Later, Doughboy struggles to sleep in waist-high water, with his comrades all sleeping with no particular trouble in the conditions. In the morning, they are given the order to advance over the top. After hyping himself up against a backdrop of exploding artillery, Doughboy somewhat reluctantly goes over and manages to capture the enemy trench and 13 German troops the same as his identification number. Doughboy becomes much more confident after these events, and is no longer frazzled by the artillery or scared to take shots over the trench.

Doughboy volunteers for a secret mission and is advised that he may not return. His mission is to infiltrate enemy lines, disguised as a tree. When one of his comrades is captured spying on the enemy, Doughboy helps him to escape and is chased by a large German soldier into the woods. Losing his tree disguise he is able to escape to a bombed out building wherein he meets a French girl who tends to his wounds. Shortly after meeting, the large German soldier finds them. Both the French girl and Doughboy run, however the French girl is caught and arrested for aiding the Allies.

Before the French girl is assaulted by a German soldier, Doughboy manages to save her. Then the Kaiser shows up and Doughboy, disguised as a German officer, saves his comrade from capture again. All three of them now disguised as German officers chauffeur the Kaiser and his allies towards the Allied front. At the front they are greeted with applause and praise from the Allied troops.
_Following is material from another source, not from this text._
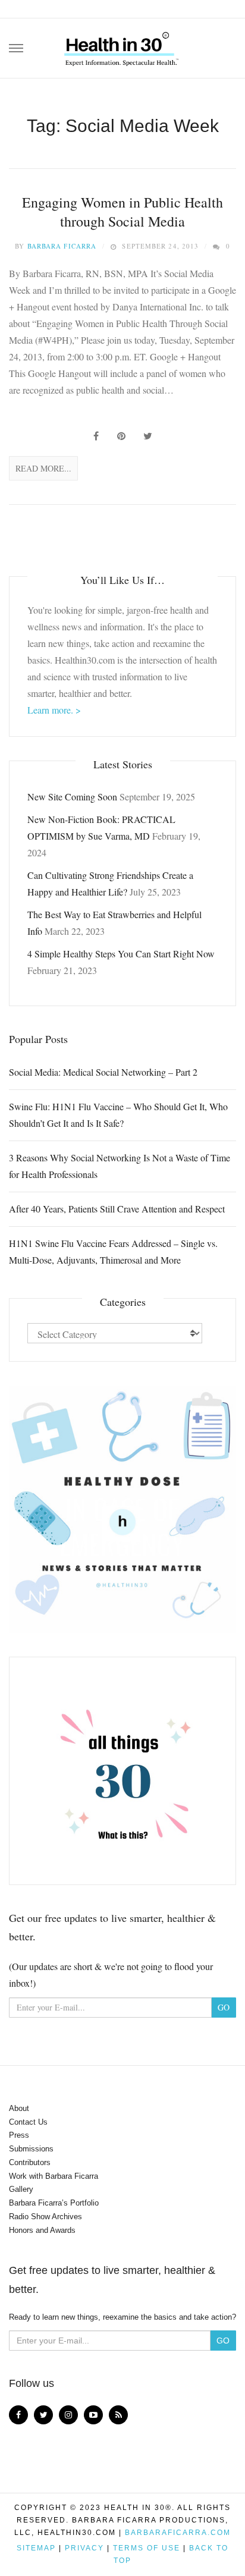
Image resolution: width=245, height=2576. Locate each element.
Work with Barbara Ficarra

Doughboy then wakes up back at bootcamp, revealing all was his dream.

==Cast==
- Charlie Chaplin as Charlie, the Doughboy
- Edna Purviance as French girl
- Sydney Chaplin as The sergeant, Charlie's Comrade / The Kaiser
- Jack Wilson as German Crown Prince
- Henry Bergman as Fat German sergeant / Field Marshal von Hindenburg / Bartender
- Albert Austin as American Officer / Clean Shaven German Soldier / Bearded German Soldier
- Tom Wilson as Dumb German Wood-Cutter
- John Rand as U.S. soldier
- J. Parks Jones as U.S. soldier (credited as Park Jones)
- Loyal Underwood as Small German officer
- W.J. Allen as Motorcyclist
- L.A. Blaisdell as Motorcyclist
- Wellington Cross as Motorcyclist
- C.L. Dice as Motorcyclist
- G.A. Godfrey as Motorcyclist
- W. Herron as Motorcyclist

==Reception==
Shoulder Arms proved to be Chaplin's most popular film, critically and commercially, up to that point. A review in The New York Times October 21, 1918, was typical:

"'The fool's funny,' was the chuckling observation of one of those who saw Charlie Chaplin's new film. Shoulder Arms, at the Strand yesterday—and, apparently, that's the way everybody felt. There have been learned discussions as to whether Chaplin's comedy is low or high, artistic or crude, but no one can deny that when he impersonates a screen fool he is funny. Most of those who go to find fault with him remain to laugh. They may still find fault, but they will keep on laughing."

The film was very revolutionary for its time, introducing a new genre of comedy. Previously, films had treated war as a serious subject. This is believed to be the first comedy film about war.